Cuando se habla de la gente rica,
aquella que posee mucho dinero, se la envidia porque tiene poder, es como
disponer de la libertad. Por ello el objetivo de todo el mundo es tenerlo. Con
el se puede comprar formas de pensar e incluso disponer de la vida de los que
te rodean o de la tuya propia por disponer de la mejor medicina y las mejores clínicas,
donde mejorar tu salud. Como este objetivo se ha metido en la mente de las
personas, es el objetivo a conseguir. Para ello se realizan las más
disparatadas acciones humanas.
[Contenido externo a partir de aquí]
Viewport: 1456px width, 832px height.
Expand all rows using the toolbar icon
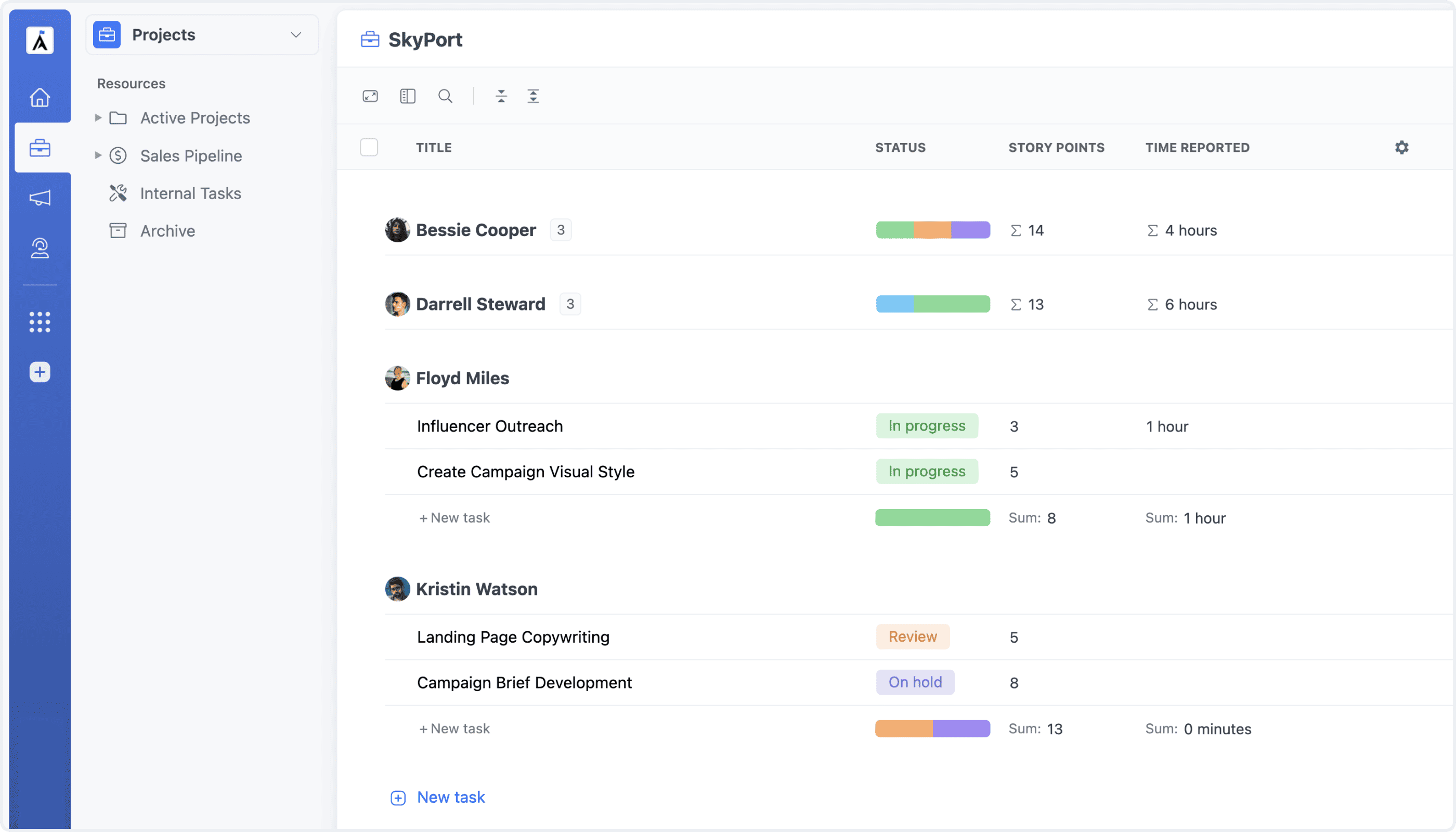pos(533,96)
Que triste cuando reflexionas sobre ello y nunca
analices, aun teniendo todo el capital, nunca encontraras la ansiada libertad,
del poder realizar cualquier cosa, pues este impone su yugo que es antagónico
de la preciada virtud.
Te conviertes en esclavo de unas
apetencias, sobrepasan tus principios morales básicos a la condición humana.
Pero parece que este es el punto
de la diana, donde todo el mundo apunta, sobre todo a nivel social, y ya se
sabe que la mayoría no puede estar equivocada, tenemos que ser nosotros, por
ello es fácil conducir de nuevo al rebaño y volver a posicionar nuestro norte.